It is noteworthy that in the reply to the show cause notice, which has been brought on record as annexure no.10 to the petition, no statement has been made that relevant documents have not been supplied.
The Territory Manager (Retail), Mathura, by his order dated 31.10.2014, after considering the reply of the petitioner as well as providing personal hearing to the petitioner, found that the petitioner had interfered with working parts of the dispensation unit by installing additional fittings with an intention to manipulate deliveries and that the petitioner delivered short supply to the customers for the price received from them and had thereby cheated them and illegally enriched itself. After recording the findings, as above, a decision was taken to terminate the agreement.

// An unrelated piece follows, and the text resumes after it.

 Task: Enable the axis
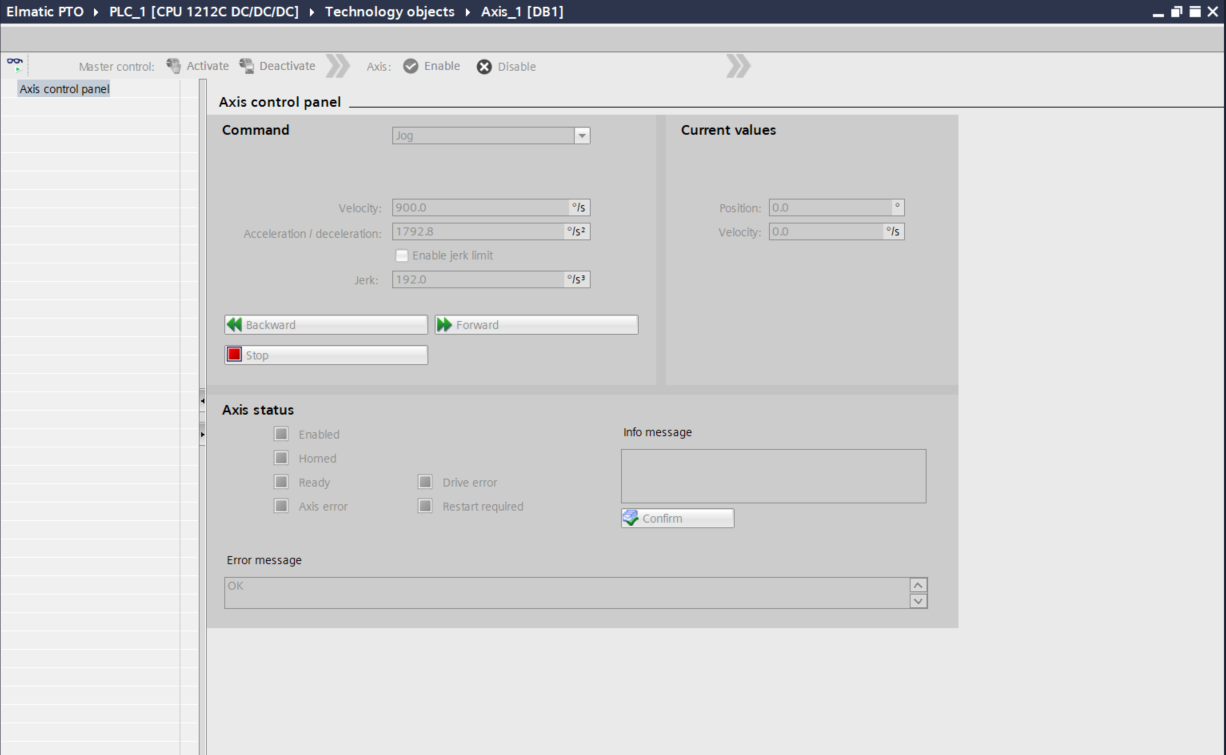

Against the order of the Territory Manager (Retail), the petitioner preferred an appeal under clause 8.9 of the Marketing Discipline Guidelines (MDG) to the Executive Director (Retail), BPCL (the appellate authority). The appellate authority, by its order dated 23.09.2015, dismissed the appeal of the petitioner and upheld the termination of dealership agreement dated 03.11.2011. While dismissing the appeal, apart from dealing with other pleas taken by the petitioner, the appellate authority in paragraph 4.1 of its order discarded the plea taken by the petitioner that positive stock variation was found on account of tank tilt affecting accuracy of the dip reading, by observing that if that was so then how could in earlier inspection conducted on 11.7.2012 no stock variation beyond permissible limit was found.
Sri Ramendra Asthana, learned counsel for the petitioner by placing reliance on averments made in paragraph 27 of the petition submitted that the orders impugned are not only illegal and arbitrary but also violative of principles of natural justice inasmuch as along with show cause notice copy of reports and other documents was not enclosed and material relied upon for holding charge of electronic tampering was not supplied to the petitioner.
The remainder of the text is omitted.